Baca juga : KPU Tak Undang Menteri Di Dua Debat Terakhir

Berdasar hasil investigasi, diduga Siti Aisyah adalah korban human trafficking yang kemudian berada dalam kondisi yang tidak bebas ketika dipaksa melakukan perbuatan bersama rekannya dari Vietnam yang mengakibatkan kematian Kim Jong Nam. 

Dia menambahkan, pembebasan Siti Aisyah bukan hanya dari proses peradilan tetapi juga dari proses diplomasi pembebasan hukuman mati yang dilakukan oleh para petinggi Indonesia. Jalan diplomasi ini semakin terang ketika perubahan politik berlangsung di Malaysia. 

Perubahan ini menghasilkan kemajuan yang signifikan dalam pemajuan HAM di Malaysia, antara lain dengan penetapan kebijakan moratorium hukuman mati dan yang baru saja dilakukan adalah ratifikasi Statuta Roma. 

“Sebenarnya Siti Aisyah bukan penerima manfaat yang pertama dari kebijakan moratorium hukuman mati pemerintah Malaysia.
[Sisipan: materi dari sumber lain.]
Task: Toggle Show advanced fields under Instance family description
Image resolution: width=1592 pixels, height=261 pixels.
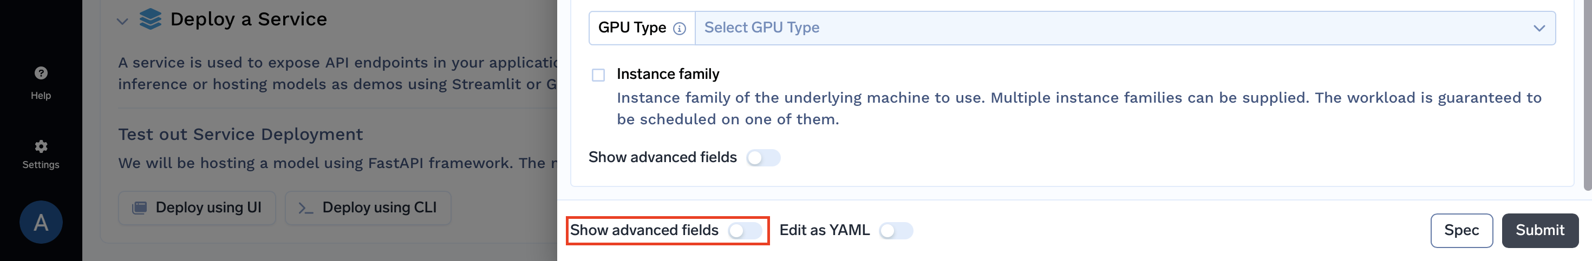Action: 763,158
Bulan Januari 2019 yang lalu, Malaysia juga membebaskan dua warga negara Indonesia dari pidana mati karena kasus narkotika, mereka adalah Siti Nurhidayah dan Mattari,” sebut Wahyu. 
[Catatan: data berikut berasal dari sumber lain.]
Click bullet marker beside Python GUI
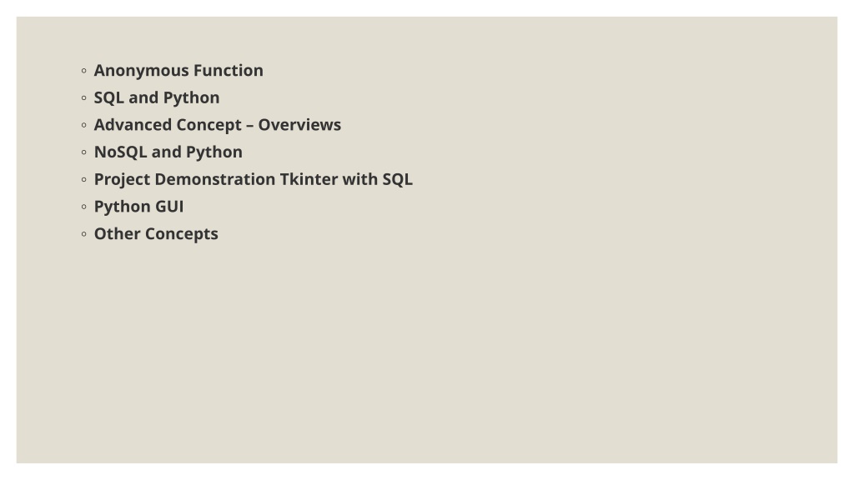The height and width of the screenshot is (480, 854). pos(84,207)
Dari kasus-kasus tersebut, advokasi pemebebasan pekerja migran yang terancam hukuman mati tidak boleh tergantung pada proses hukum yang berlangsung. “Harus dikombinasikan pula dengan diplomasi mulai level diplomat, menteri hingga kepala negara,” imbuhnya.

Peneliti dari Institute for Criminal Justice Reform (ICJR), Iftitahsari mengatkan, upaya pemerintah Indonesia yang memastikan Siti Aisyah mendapatkan fair trial selama proses persidangan di luar negeri hingga akhirnya dapat terbebas dari tuntutan hukuman mati, layak diapresiasi. 
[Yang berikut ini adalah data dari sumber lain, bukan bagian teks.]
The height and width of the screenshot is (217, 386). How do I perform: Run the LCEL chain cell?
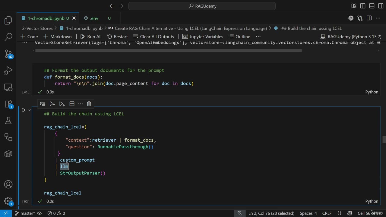(x=23, y=110)
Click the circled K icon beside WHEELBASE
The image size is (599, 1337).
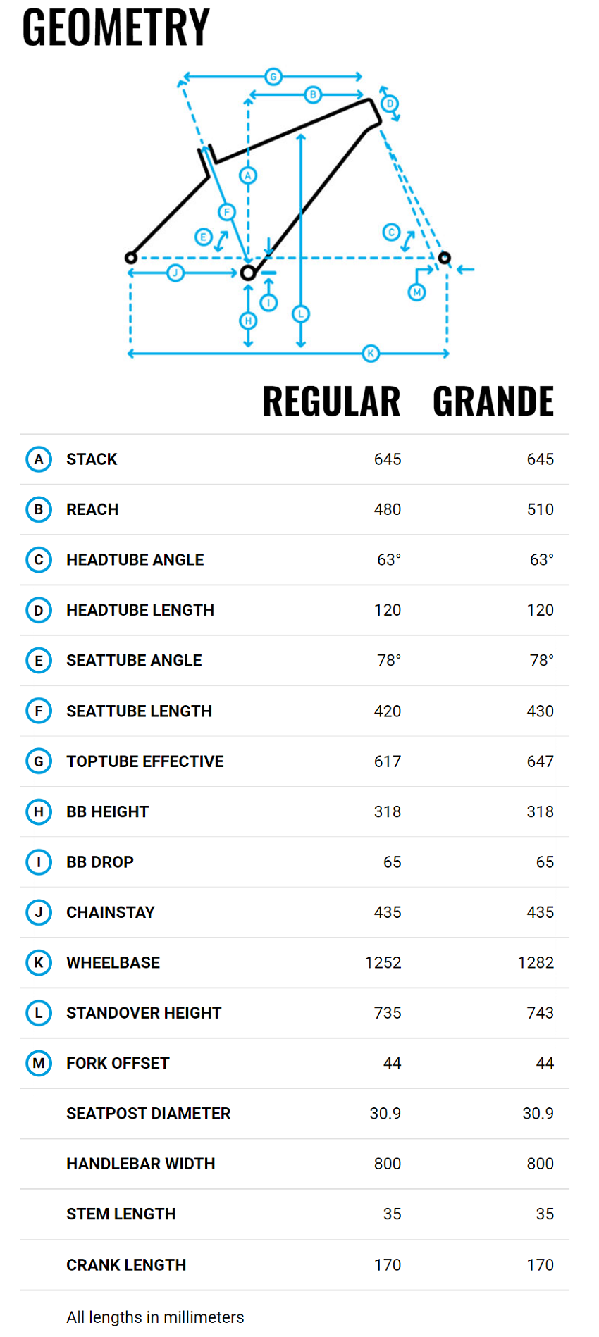[x=39, y=963]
Baca juga : Usut Tuntas Aset WNI Rp. 1.300 T di Luar Negeri

Di sisi lain, ICJR mendorong pemerintah agar juga berkomitmen untuk memastikan penerapan fair trial dan penghapusan penuntutan hukuman mati terhadap orang-orang yang diadili di dalam negeri. “Dalam kasus Siti Aisyah, prinsip-prinsip fair trial dalam proses peradilan di Malaysia telah diterapkan dengan baik dan dia akhirnya dapat terhindar dari hukuman mati,” katanya. 

Kedua hal tersebut seharusnya dapat pula diterapkan di Indonesia namun sayangnya komitmen pemerintah untuk mewujudkan penerapan fair trial dan penghapusan penuntutan hukuman mati dalam sistem hukum di Indonesia masih belum terlihat.

Dalam Laporan Penerapan Fair Trial di Indonesia 2018 yang disusun oleh ICJR juga ditemukan, bahwa pemenuhan hak-hak fair trial misalnya terkait pendampingan penasehat hukum masih bermasalah. 

“Masalah yang paling mendasar adalah mengenai kualitas dari penasehat hukum yang mendampingi tersangka atau terdakwa sehingga berpengaruh pada proses pembelaan yang kurang maksimal,” ungkap Iftitahsari. 

Selain itu, dalam kasus Siti Aisyah, salah satu aspek yang mendasari perolehan fair trial tersebut adalah adanya dukungan yang kuat dari pemerintah Indonesia dalam memberikan akses terhadap pedampingan hukum bagi Siti Aisyah.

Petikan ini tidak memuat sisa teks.